Step 2: Divide the leading term of the dividend (3x^4) by the leading term of the divisor (x^2). The result is 3x^2.
Step 3: Multiply the quotient obtained in step 2 (3x^2) by the entire divisor (x^2 + 4). The result is 3x^4 + 12x^2.
Step 4: Subtract the result obtained in step 3 from the dividend (3x^4 - 2x^3 + 4x - 5). The subtraction should be done term by term:
(3x^4 - 3x^4) - (2x^3) = -2x^3
(-2x^3) - (-12x^2) = -2x^3 + 12x^2
(12x^2) - (4x) = 12x^2 - 4x
(-4x) - (-5) = -4x + 5
Step 5: Repeat steps 2 to 4 with the new polynomial obtained in step 4 (-2x^3 + 12x^2 - 4x + 5) as the dividend.

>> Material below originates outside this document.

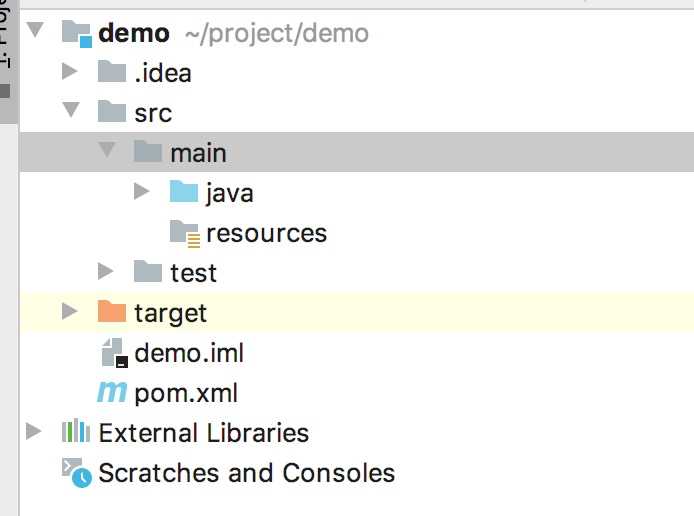Screen dimensions: 694x516
Task: Click the orange target folder icon
Action: [x=112, y=311]
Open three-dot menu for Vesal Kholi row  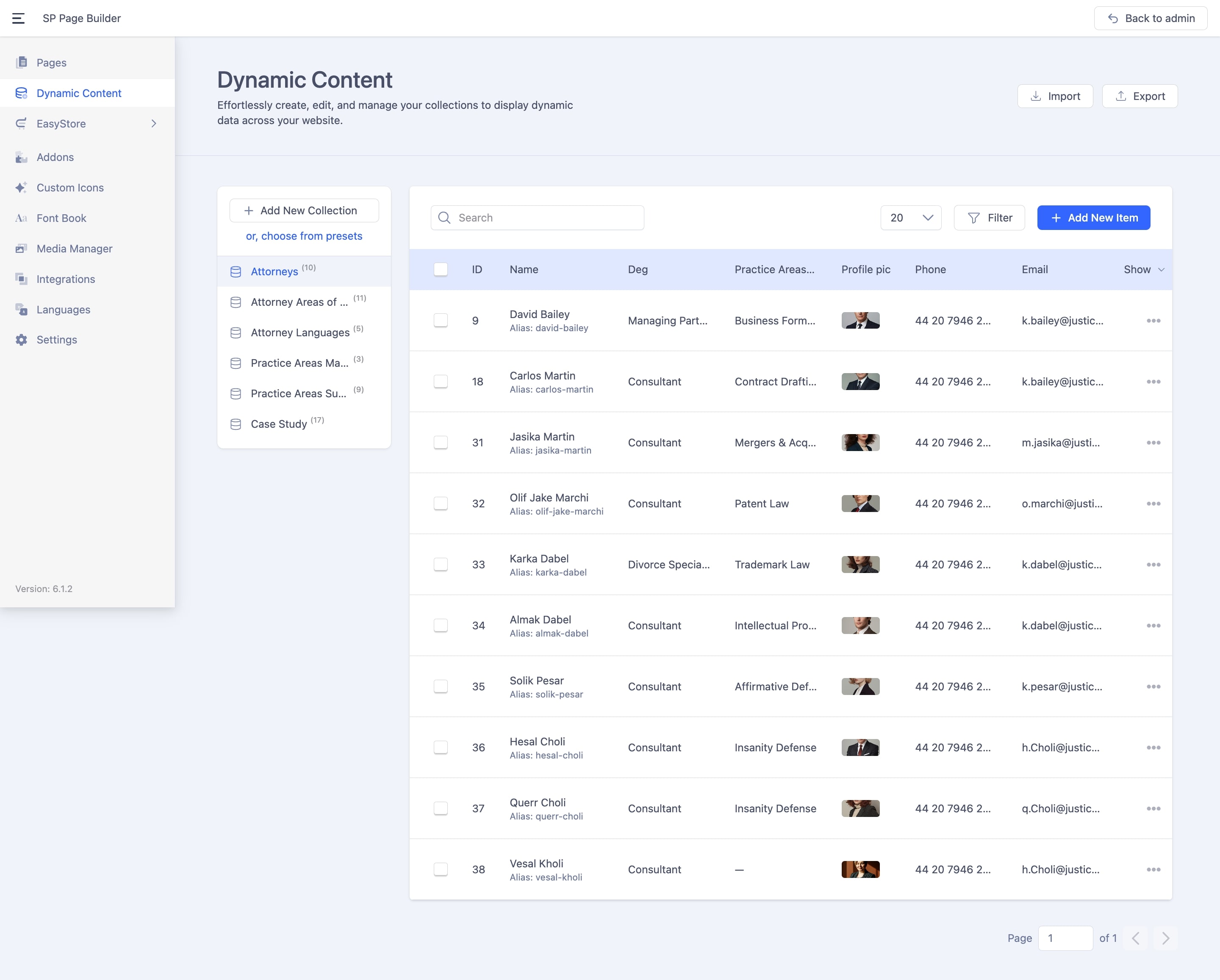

Step 6: Divide the leading term of the new dividend (-2x^3) by the leading term of the divisor (x^2). The result is -2x.
Step 7: Multiply the quotient obtained in step 6 (-2x) by the entire divisor (x^2 + 4). The result is -2x^3 - 8x.
Step 8: Subtract the result obtained in step 7 from the new dividend (-2x^3 + 12x^2 - 4x + 5):
(-2x^3 - (-2x^3)) - (12x^2) = -12x^2
(12x^2) - (-8x) = 12x^2 + 8x
(8x) - (4x) = 4x
(4x) - 5 = 4x - 5
Step 9: Repeat steps 2 to 4 with the new polynomial obtained in step 8 (-12x^2 + 8x + 4x - 5) as the dividend.
Step 10: Divide the leading term of the new dividend (-12x^2) by the leading term of the divisor (x^2). The result is -12.
Step 11: Multiply the quotient obtained in step 10 (-12) by the entire divisor (x^2 + 4). The result is -12x^2 - 48.
Step 12: Subtract the result obtained in step 11 from the new dividend (-12x^2 + 8x + 4x - 5):
(-12x^2 - (-12x^2)) - 8x = -8x
(8x) - (-48) = 8x + 48
(48) - 5 = 43
At this point, we have reached the end of the polynomial long division process. The quotient is 3x^2 - 2x - 12, and the remainder is 8x + 43.